TUGAS WAJIB =
1. Menurut cerita ibu dan anak, dari mana penulis awalnya membaca kisah fiktif ini?
2. Buatlah ringkasan cerita ibu dan anak dalam dua kalimat.
3. Tuliskan kembali tanpa perubahan bagian cerita ibu dan anak mulai dari "Sang ibu pun mulai memahami" sampai "kalimat yang keluar dari mulutnya.".

KUTIPAN TEKS =
——

Selasa, 28 Maret 2017

Bukan Motivasi

Melihat anaknya yang selalu terlihat murung, Sang ibu pun bertanya kepada anaknya.
“Nak, mengapa belakangan ini kamu sering terlihat murung?” sapa Sang ibu.
“Jangan terus terpuruk seperti itu jika punya masalah, bangkitlah!” Sang ibu memotivasi.
Mendengar ucapan Sang ibu, Sang anak terdiam. Tak lama, ia pun menjawab dengan suara yang pelan,
“Aku terjatuh dan tak bisa bangkit lagi.”
Mendengar ucapan Sang anak, Sang ibu tak mau menyerah. Ia pun terus berusaha memotivasi anaknya.
            “Kamu pasti bisa bangkit Nak. Jangan terus larut dan tenggelam dalam masalahmu sendiri”
“Setiap orang pasti punya masalah, dan kamu pasti mampu mengarunginya.”
Sang anak malah menundukkan pandangannya, tak sedikit pun ia menatap wajah ibunya yang tersenyum penuh semangat. Lalu berkata,
            “Aku tenggelam dalam lautan luka dalam.”
Sang ibu pun mulai memahami kondisi anaknya yang sedang putus asa. Tetapi ia tetap berharap Sang anak mau bangkit dari masalah yang dihadapinya. Seraya mengusap pundak anaknya, Sang ibu berkata dengan penuh kelembutan.
            “Sedalam apapun masalahmu Nak, pasti ada jalan keluarnya.”
            “Sampaikanlah kepada Ibu, mungkin ibu bisa membantu.”
Sang anak hanya terus tertunduk tanpa senyuman. Ia tertekur dengan mata penuh kesenduan. Hanya sedikit kalimat yang keluar dari mulutnya.
            “Aku tersesat dan tak tahu arah jalan pulang,” ujar Sang anak seraya menggelengkan kepalanya dengan pelan.
Setelah berbagai upaya motivasi yang diberikannya, Sang ibu pun mulai terbawa suasana. Satu keinginan dalam hatinya, anaknya harus bangkit dan menghadapi masalah. Tetapi, mengapa anaknya tak mau juga mengerti. Dengan nada sedikit memelas, ia kembali mengingatkan anaknya.
            “Nak, hidup ini penuh rintangan. Jika kamu gampangan seperti ini, bagaimana nanti?”
            “Ibu masih di sini bersamamu, bagaimana jika kelak ibu meninggalkanmu untuk selamanya?”
Mendengar pertanyaan Sang ibu yang begitu emosional, Sang anak hanya tertegun. Ia pun mengangkat kepalanya dengan pelan. Ia tatap mata Ibunya, lalu berkata,
            “Aku tanpamu, butiran debu,” hanya kalimat pendek itulah yang keluar dari mulutnya.
Kisah fiktif ini awalnya saya baca dari sebuah buku. Terus terang, saya lupa lagi judul dan penulis bukunya, namun semoga kisah inspiratifnya menjadi amal jariyah untuk beliau. Sengaja saya menceritakan kembali kisah ini untuk dapat diambil pelajaran.

——

KUTIPAN CATATAN =
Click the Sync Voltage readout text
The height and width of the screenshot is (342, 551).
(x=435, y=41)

——

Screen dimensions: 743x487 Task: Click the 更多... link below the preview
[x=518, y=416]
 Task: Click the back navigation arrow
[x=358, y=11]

——

JAWABAN TERTULIS =
1. Dari sebuah buku.

2. Seorang ibu berulang kali memotivasi anaknya yang murung agar bangkit dari masalah, tetapi sang anak hanya menjawab dengan kalimat-kalimat pendek yang penuh keputusasaan. Penulis menyebutkan bahwa kisah fiktif ini awalnya dibaca dari sebuah buku dan sengaja diceritakan kembali agar dapat diambil pelajaran.

3.
Sang ibu pun mulai memahami kondisi anaknya yang sedang putus asa. Tetapi ia tetap berharap Sang anak mau bangkit dari masalah yang dihadapinya. Seraya mengusap pundak anaknya, Sang ibu berkata dengan penuh kelembutan.
            “Sedalam apapun masalahmu Nak, pasti ada jalan keluarnya.”
            “Sampaikanlah kepada Ibu, mungkin ibu bisa membantu.”
Sang anak hanya terus tertunduk tanpa senyuman. Ia tertekur dengan mata penuh kesenduan. Hanya sedikit kalimat yang keluar dari mulutnya.